For the past few years, one of the more contentious controversies has been the close financial ties between drugmakers and some doctors. But why have some docs embraced the pharmaceutical industry? Were their attitudes formed early in their careers? If so, would there be virtue in educating medical students and residents about the downside to industry interactions?
That is the conclusion reached in a report issued last week in PLoS Medicine, which analyzed 32 studies that looked at industry interactions with medical students and whether these influenced student views (this amounted to reviewing data concerning some 9,850 students at 76 med schools or hospitals). They found that most had some interaction with drugmakers, but contact increased in the clinical years, with up to 90 percent of all clinical students receiving some form of educational material.
What else did they find? In most studies, the majority of students in clinical training believed there was nothing wrong with taking gifts; a smaller percentage of preclinical students felt the same way. Why? They cited financial hardship or claimed other students did so anyway. While acknowledging education provided by industry is biased, most found the info to be useful. Almost two-thirds insisted they were not swayed by goodies or interaction with reps, but maintained others were not immune.
They were also divided on whether interactions should be regulated by med schools or the government. But 86 percent of American medical students reported that during their residencies they would like to interact with sales reps.
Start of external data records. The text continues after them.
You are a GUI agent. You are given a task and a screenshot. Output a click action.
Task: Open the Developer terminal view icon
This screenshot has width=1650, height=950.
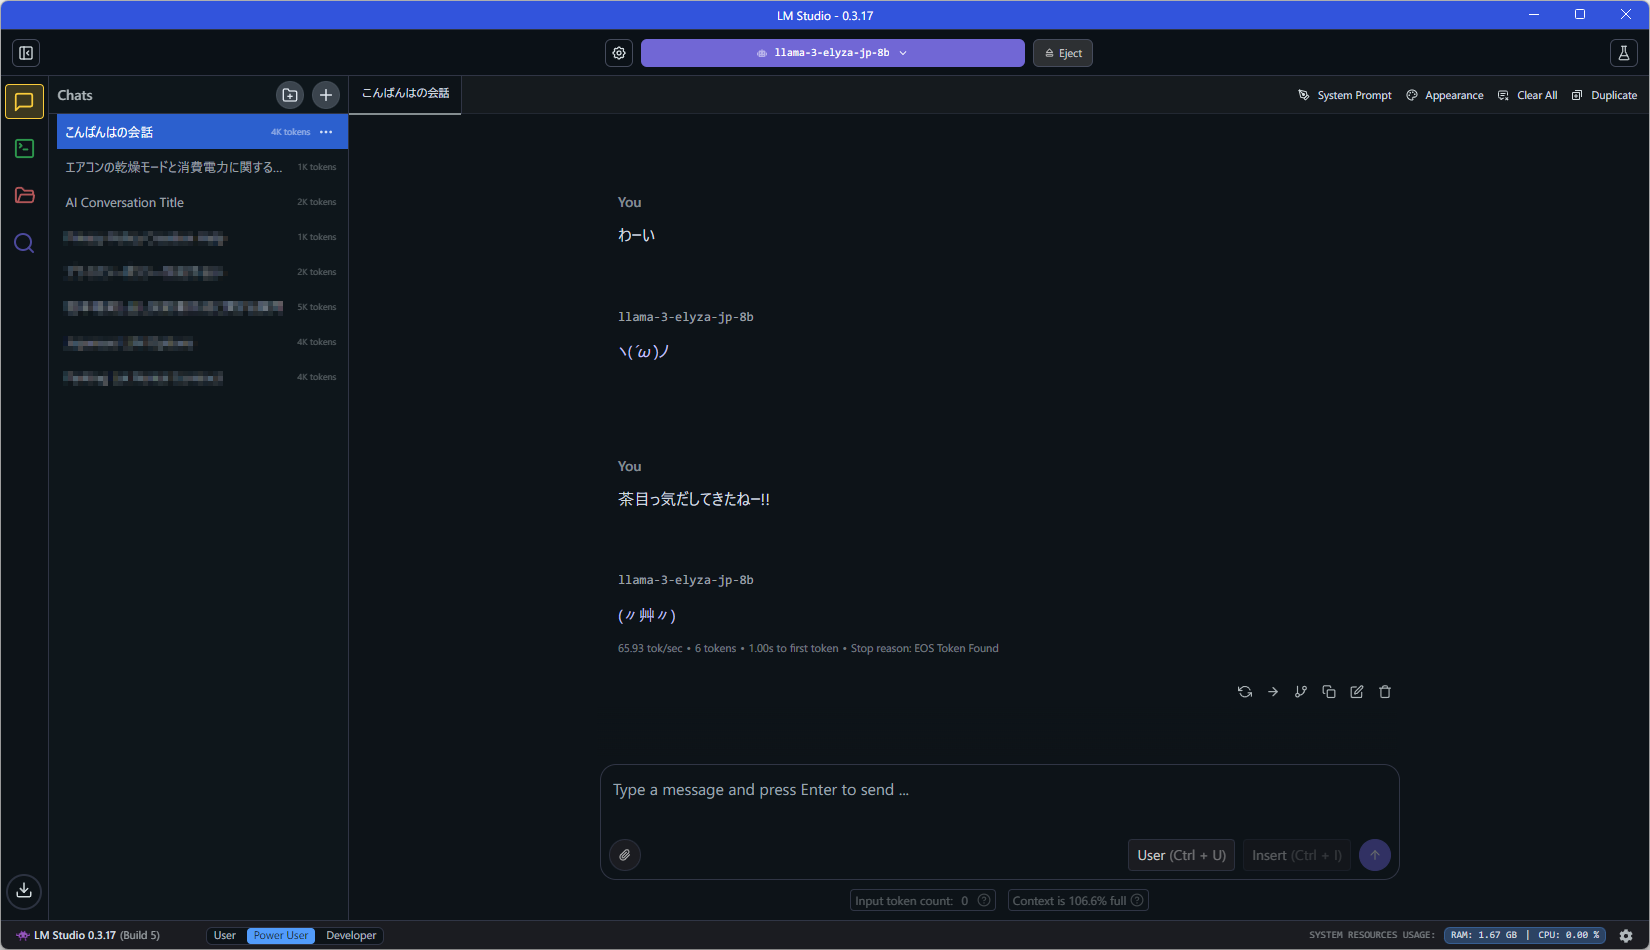(x=25, y=149)
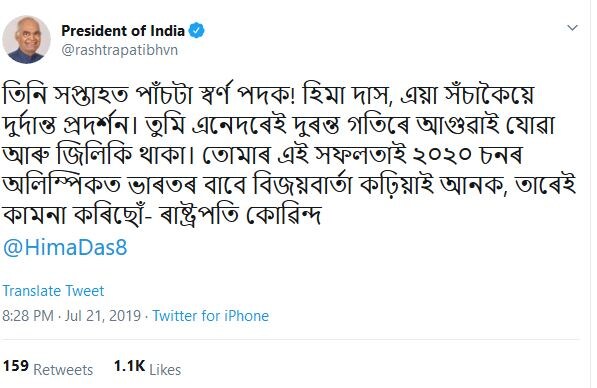The width and height of the screenshot is (597, 388).
Task: Open the @HimaDas8 mention
Action: point(65,247)

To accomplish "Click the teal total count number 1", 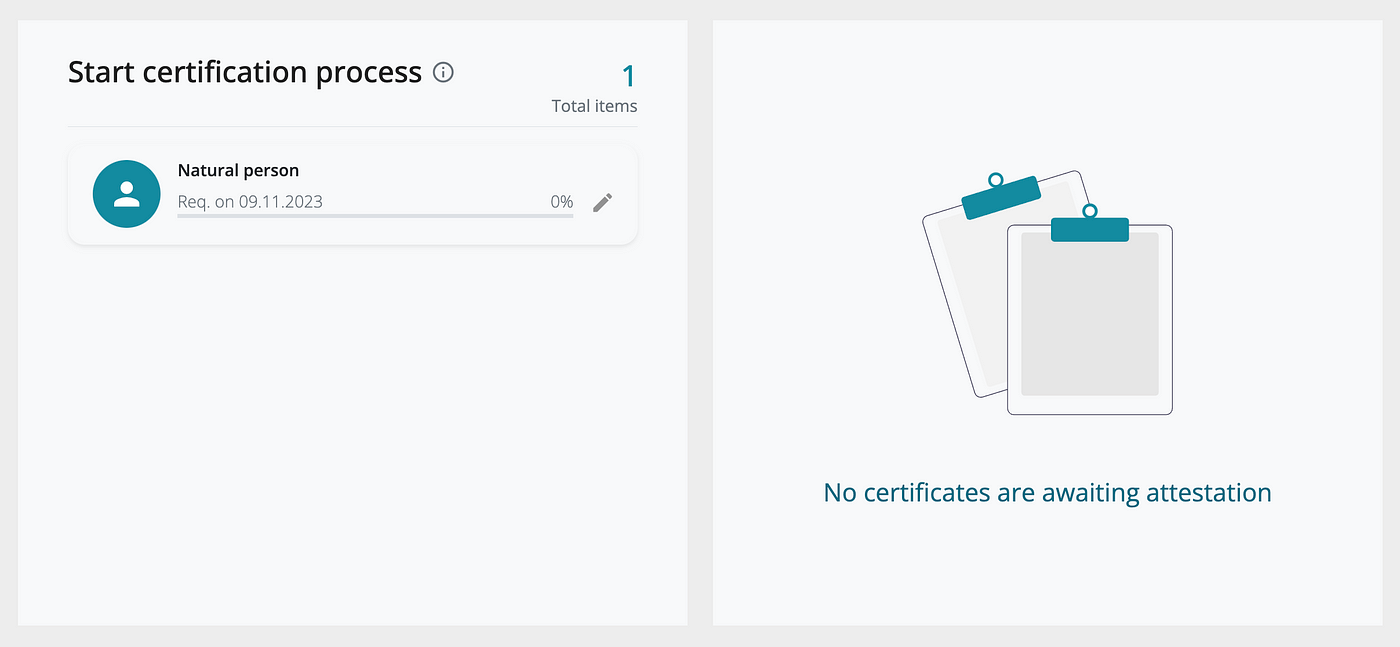I will 628,76.
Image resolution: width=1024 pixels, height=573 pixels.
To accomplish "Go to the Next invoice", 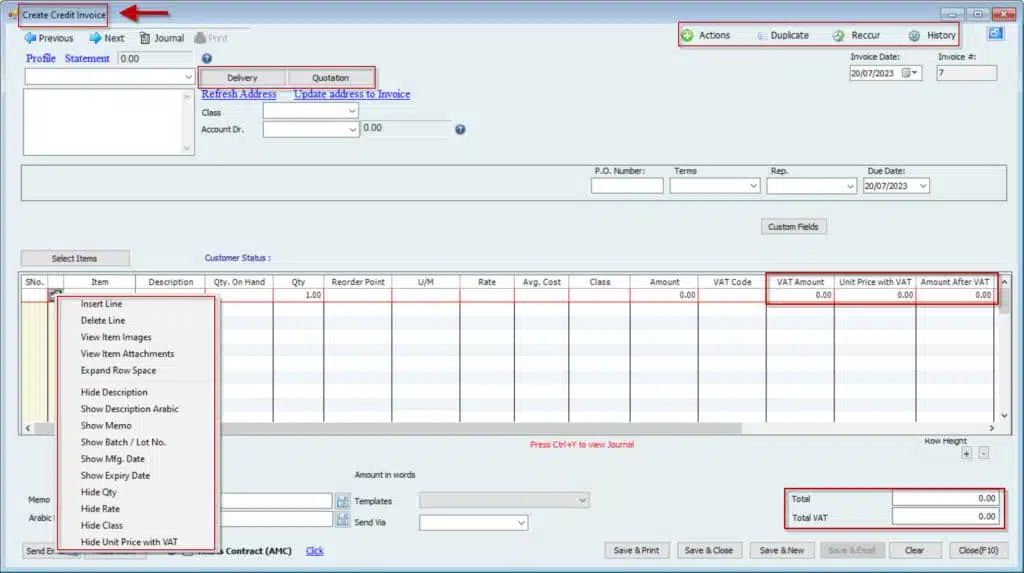I will tap(107, 38).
At the same time, between 69 percent and 77 percent endorsed the idea that faculty should disclose any conflicts prior to lecturing.
Interestingly, most students reported they did not feel adequately educated about interactions with industry; between 62 percent and 86 percent wanted more instruction about this issue, the authors wrtie. Although 39 percent of the clinical students reported being adequately educated on the topic, only 11 percent of preclinical students reported the amount of instruction they received was sufficient.
Consequently, the authors write there is a "significant hole in the existing research, most notably the need for studies that can determine whether changes in student attitudes" toward drugmakers are caused by contact with "industry, the influence of role models, institutional policies, or other factors." And while a recent survey by the American Medical Student Association found that med schools have strong conflict policies (see here), they argue for developing strategies to educate students on industry interactions to address "misconceptions about the effects of marketing and other biases that can emerge from industry interactions."
"Given the pervasiveness of interactions between practicing physicians and drug, device, and other health care-related industries, it seems reasonable to formally teach medical students about the positive and negative issues surrounding these interactions," Aaron Kesselheim, a co-author and an assistant professor of pharmacoepidemiology and pharmaeconomics at Harvard Medical School, writes us.
One route he suggests is for schools to create mentors. "Mentoring definitely has an impact on professionalism development during medical school. It is part of what is classically called the 'hidden curriculum' of professional schools that impacts students' development," he continues. "Medical schools need to pay closer attention to how institutional policies (such as COI disclosure, attitudes towards consulting arrangements, etc.) affect the social context in which their medical students learn."